What SRUM can and cannot tell you

SRUM's Network Data Usage table records, per hourly bucket: which process sent how many bytes, under which user, over which network. It does not record destinations, URLs, or file contents. That makes it a powerful triage and corroboration source, not a packet capture.

The method

  1. Acquire and recover the database. If it's dirty, run soft recovery first — see How to fix a dirty SRUDB.dat.
  2. Open it in the SRUM parser and select the Network Data Usage tab.
  3. Sort by BytesSent descending. Export to CSV if you want to work the numbers in a spreadsheet.
  4. Baseline, don't threshold blindly. Browsers, update agents and cloud-sync clients legitimately move gigabytes. The signal is a process that normally talks little suddenly sending a lot: powershell.exe, cmd.exe, archivers, or an unsigned binary.
  5. Attribute. The resolved UserId (SID) tells you whose session. The resolved AppId tells you the program. A departing employee's SID against a 7-Zip or curl.exe row is a strong lead.
  6. Check the network. L2ProfileFlags decodes to Wired / Wi-Fi / Mobile broadband. Exfiltration over a personal hotspot to dodge corporate egress filtering shows up clearly here.
  7. Time-box. Use the TimeStamp to place the transfer relative to the employee's resignation, a known compromise window, or after-hours activity (the Anomalies tab flags off-hours patterns automatically).

Worked signal

A pwsh.exe row, user = the suspect's SID, BytesSent ≈ 1.4 GB across three consecutive evening buckets, L2ProfileFlags = mobile broadband — that combination (unusual process + volume + user + off-hours + bypass network) is the textbook exfiltration fingerprint. It won't tell you the files; pivot to the USN journal and MFT for that.

Limits to state honestly in a report

  • Hourly bucketing — you cannot claim a precise transfer minute.
  • No destination — SRUM cannot prove where the data went.
  • Counters are cumulative per sample and can include retransmits.

State these plainly; they make the evidence you do present more credible.

Related reading

Frequently asked questions

Can SRUM show what data was stolen?
No — SRUM records byte counts per process, not file names or content. It tells you which process sent how much, over which network, and under which user. You corroborate the 'what' with USN journal, MFT, or DLP.
What byte threshold indicates exfiltration?
There is no universal number. Baseline the process: a backup agent sending 2 GB is normal; powershell.exe or a custom binary sending 200 MB outbound is not. The parser's Anomalies tab flags >50 MB in a single sample as a starting point.
Which SRUM table do I use?
Network Data Usage ({973F5D5C-1D90-4944-BE8E-24B94231A174}). BytesSent is the outbound counter; AppId and UserId resolve to the process and user; L2ProfileId maps to the network.
Can it detect exfiltration over a VPN or hotspot?
It detects the bytes regardless of destination.
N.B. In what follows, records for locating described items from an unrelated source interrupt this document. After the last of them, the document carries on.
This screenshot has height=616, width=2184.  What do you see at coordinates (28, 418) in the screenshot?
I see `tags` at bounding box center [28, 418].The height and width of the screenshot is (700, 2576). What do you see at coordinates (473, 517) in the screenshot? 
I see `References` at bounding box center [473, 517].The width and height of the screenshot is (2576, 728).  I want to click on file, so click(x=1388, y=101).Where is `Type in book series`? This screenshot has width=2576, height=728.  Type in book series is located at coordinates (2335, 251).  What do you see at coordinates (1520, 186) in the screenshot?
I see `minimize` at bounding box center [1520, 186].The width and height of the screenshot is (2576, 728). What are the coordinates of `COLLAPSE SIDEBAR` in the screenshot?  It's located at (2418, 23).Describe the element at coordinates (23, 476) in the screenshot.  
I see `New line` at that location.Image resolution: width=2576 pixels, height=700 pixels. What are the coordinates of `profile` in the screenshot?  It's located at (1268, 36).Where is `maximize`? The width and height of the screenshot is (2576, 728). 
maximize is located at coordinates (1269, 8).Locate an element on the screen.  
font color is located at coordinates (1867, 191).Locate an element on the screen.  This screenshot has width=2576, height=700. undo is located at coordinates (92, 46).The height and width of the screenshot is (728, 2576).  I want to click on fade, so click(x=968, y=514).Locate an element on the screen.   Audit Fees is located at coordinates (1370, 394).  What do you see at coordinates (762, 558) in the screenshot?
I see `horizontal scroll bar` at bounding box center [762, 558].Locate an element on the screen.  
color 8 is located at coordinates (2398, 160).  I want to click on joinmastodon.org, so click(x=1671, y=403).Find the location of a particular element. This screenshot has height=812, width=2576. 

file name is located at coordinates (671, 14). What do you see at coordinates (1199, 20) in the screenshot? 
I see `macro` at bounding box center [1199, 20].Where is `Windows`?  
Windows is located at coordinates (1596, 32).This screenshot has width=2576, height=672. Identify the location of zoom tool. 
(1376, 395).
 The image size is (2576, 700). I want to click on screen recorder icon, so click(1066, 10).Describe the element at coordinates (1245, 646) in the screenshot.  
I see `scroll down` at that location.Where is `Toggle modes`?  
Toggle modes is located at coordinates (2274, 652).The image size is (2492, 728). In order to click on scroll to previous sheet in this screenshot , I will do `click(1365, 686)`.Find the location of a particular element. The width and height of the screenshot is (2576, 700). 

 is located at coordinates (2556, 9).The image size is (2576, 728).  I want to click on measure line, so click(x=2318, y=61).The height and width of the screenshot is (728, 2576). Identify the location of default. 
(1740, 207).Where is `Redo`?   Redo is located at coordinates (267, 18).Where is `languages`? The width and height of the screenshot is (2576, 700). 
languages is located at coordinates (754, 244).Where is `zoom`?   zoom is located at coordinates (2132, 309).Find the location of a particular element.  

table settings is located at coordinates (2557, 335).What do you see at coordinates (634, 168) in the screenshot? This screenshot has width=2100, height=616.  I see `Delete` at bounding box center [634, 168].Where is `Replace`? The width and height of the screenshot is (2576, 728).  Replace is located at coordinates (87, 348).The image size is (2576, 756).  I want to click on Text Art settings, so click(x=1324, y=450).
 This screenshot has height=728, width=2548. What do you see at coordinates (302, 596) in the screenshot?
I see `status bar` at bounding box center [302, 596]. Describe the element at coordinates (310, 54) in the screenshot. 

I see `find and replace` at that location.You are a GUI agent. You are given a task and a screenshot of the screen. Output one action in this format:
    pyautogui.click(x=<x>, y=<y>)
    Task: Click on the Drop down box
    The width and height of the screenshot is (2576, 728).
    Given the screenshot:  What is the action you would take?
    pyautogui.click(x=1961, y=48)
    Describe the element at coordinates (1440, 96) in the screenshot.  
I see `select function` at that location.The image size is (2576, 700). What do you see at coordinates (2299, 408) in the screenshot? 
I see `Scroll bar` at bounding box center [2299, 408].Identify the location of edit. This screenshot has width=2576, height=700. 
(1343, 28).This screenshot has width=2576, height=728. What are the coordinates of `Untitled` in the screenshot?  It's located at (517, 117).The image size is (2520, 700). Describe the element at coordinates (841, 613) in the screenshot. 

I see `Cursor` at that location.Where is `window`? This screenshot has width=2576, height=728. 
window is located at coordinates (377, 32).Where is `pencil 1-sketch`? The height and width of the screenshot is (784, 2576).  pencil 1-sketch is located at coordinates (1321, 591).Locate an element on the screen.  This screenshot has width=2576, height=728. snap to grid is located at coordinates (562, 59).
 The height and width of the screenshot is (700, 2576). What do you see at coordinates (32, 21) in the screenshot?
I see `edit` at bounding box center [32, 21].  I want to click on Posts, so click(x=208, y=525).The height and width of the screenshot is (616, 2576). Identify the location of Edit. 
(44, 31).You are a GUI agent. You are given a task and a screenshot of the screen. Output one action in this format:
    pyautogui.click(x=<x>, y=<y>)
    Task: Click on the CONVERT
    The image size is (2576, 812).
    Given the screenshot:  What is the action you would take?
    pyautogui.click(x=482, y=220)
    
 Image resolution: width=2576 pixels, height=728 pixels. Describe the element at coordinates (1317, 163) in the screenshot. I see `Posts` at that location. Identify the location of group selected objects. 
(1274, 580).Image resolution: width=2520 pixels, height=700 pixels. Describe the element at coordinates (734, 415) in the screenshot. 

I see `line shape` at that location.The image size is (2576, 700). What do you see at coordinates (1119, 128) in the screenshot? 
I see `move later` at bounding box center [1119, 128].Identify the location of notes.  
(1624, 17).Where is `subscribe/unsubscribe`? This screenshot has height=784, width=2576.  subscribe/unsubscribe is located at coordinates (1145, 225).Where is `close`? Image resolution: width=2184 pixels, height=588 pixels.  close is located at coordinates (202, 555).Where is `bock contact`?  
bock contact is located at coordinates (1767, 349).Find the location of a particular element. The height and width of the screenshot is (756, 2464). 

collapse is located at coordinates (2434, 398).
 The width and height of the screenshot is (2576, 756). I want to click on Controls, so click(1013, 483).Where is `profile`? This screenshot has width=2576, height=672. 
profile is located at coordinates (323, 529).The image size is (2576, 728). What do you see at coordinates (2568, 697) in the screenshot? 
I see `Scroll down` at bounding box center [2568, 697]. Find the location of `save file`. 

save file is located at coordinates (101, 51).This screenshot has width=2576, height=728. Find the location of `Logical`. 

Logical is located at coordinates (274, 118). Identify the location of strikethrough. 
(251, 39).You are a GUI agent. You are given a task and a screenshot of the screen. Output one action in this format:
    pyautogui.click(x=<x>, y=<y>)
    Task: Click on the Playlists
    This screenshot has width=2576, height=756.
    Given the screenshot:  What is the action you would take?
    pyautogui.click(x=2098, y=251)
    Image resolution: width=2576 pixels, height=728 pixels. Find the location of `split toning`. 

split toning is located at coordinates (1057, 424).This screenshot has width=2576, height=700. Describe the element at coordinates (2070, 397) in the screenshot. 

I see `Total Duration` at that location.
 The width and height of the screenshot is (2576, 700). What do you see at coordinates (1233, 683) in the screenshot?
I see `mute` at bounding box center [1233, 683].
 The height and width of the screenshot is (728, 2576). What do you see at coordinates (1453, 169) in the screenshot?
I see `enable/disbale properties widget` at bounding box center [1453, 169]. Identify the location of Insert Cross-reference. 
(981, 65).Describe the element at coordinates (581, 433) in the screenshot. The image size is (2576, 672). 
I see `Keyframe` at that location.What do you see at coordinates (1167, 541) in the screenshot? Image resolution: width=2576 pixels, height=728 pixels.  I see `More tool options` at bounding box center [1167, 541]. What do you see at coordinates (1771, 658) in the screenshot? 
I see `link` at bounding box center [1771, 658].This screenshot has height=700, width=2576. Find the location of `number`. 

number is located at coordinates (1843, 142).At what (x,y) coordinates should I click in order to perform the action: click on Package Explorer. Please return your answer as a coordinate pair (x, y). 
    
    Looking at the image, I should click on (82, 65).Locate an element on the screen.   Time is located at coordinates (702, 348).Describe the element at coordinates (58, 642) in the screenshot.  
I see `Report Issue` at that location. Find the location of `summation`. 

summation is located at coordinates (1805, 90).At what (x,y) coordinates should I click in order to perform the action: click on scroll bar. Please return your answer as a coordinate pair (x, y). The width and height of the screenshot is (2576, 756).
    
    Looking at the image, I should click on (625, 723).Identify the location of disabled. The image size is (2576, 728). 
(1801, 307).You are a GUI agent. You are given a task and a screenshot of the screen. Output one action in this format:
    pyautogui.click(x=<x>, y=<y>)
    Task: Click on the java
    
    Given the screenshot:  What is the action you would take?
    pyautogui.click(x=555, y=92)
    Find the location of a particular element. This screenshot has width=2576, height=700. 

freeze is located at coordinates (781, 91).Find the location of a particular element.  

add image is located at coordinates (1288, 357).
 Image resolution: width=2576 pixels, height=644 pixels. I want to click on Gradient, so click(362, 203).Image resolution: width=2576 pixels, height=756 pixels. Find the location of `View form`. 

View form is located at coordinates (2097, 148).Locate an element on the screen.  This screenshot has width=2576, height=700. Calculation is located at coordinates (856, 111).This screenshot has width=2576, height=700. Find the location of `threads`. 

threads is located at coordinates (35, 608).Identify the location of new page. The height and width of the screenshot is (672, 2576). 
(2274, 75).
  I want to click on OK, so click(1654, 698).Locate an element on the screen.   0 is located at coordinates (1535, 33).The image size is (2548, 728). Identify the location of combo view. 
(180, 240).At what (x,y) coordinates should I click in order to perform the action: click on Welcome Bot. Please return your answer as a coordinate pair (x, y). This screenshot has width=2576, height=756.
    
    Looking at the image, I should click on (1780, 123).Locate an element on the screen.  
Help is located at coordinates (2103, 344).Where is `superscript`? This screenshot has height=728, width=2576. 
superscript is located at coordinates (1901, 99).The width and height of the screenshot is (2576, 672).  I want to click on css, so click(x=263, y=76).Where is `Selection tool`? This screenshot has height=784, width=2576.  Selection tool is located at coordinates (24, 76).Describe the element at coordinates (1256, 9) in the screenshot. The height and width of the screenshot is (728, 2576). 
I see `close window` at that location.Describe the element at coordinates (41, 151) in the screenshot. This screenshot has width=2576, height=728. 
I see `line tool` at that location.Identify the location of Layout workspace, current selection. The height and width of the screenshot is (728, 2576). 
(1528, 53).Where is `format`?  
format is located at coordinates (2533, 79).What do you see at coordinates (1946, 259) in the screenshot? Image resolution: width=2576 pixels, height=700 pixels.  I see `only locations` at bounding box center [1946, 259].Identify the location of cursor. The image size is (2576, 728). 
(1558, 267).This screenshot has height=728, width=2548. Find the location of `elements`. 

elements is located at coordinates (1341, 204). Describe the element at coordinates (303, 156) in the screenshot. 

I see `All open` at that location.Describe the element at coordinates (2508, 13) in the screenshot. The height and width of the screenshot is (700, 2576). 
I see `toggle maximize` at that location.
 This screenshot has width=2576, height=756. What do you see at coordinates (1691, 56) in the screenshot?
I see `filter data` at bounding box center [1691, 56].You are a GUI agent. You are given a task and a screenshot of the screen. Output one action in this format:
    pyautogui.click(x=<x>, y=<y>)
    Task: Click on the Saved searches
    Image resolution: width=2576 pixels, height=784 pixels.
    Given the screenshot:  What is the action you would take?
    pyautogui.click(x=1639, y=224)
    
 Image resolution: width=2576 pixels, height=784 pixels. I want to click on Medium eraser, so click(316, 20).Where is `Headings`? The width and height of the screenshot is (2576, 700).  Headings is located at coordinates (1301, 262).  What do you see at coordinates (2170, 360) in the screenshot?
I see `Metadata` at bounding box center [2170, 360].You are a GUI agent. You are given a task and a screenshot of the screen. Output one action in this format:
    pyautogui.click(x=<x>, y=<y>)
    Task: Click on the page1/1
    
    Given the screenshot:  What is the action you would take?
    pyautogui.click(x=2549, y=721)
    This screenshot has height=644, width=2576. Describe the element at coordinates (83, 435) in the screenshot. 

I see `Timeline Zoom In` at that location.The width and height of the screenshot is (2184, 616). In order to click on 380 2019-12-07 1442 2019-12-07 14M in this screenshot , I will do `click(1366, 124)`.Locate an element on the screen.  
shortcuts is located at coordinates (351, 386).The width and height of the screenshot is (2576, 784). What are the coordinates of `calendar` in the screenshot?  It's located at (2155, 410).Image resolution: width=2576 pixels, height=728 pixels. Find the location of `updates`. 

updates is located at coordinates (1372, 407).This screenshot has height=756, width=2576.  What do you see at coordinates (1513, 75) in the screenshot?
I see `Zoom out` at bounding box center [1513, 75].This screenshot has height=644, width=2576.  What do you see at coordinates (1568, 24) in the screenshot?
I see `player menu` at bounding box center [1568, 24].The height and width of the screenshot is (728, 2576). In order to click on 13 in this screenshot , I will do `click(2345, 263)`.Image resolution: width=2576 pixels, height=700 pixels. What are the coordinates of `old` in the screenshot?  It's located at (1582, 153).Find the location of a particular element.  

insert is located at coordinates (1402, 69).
L2ProfileFlags distinguishes wired / Wi-Fi / mobile broadband, which often reveals an unexpected network (personal hotspot) used to bypass corporate egress controls.
Is SRUM enough on its own for an exfiltration case?
It is strong circumstantial evidence (process + volume + user + network + time). Pair it with proxy/firewall logs, DLP, and filesystem timelines for a complete, defensible case.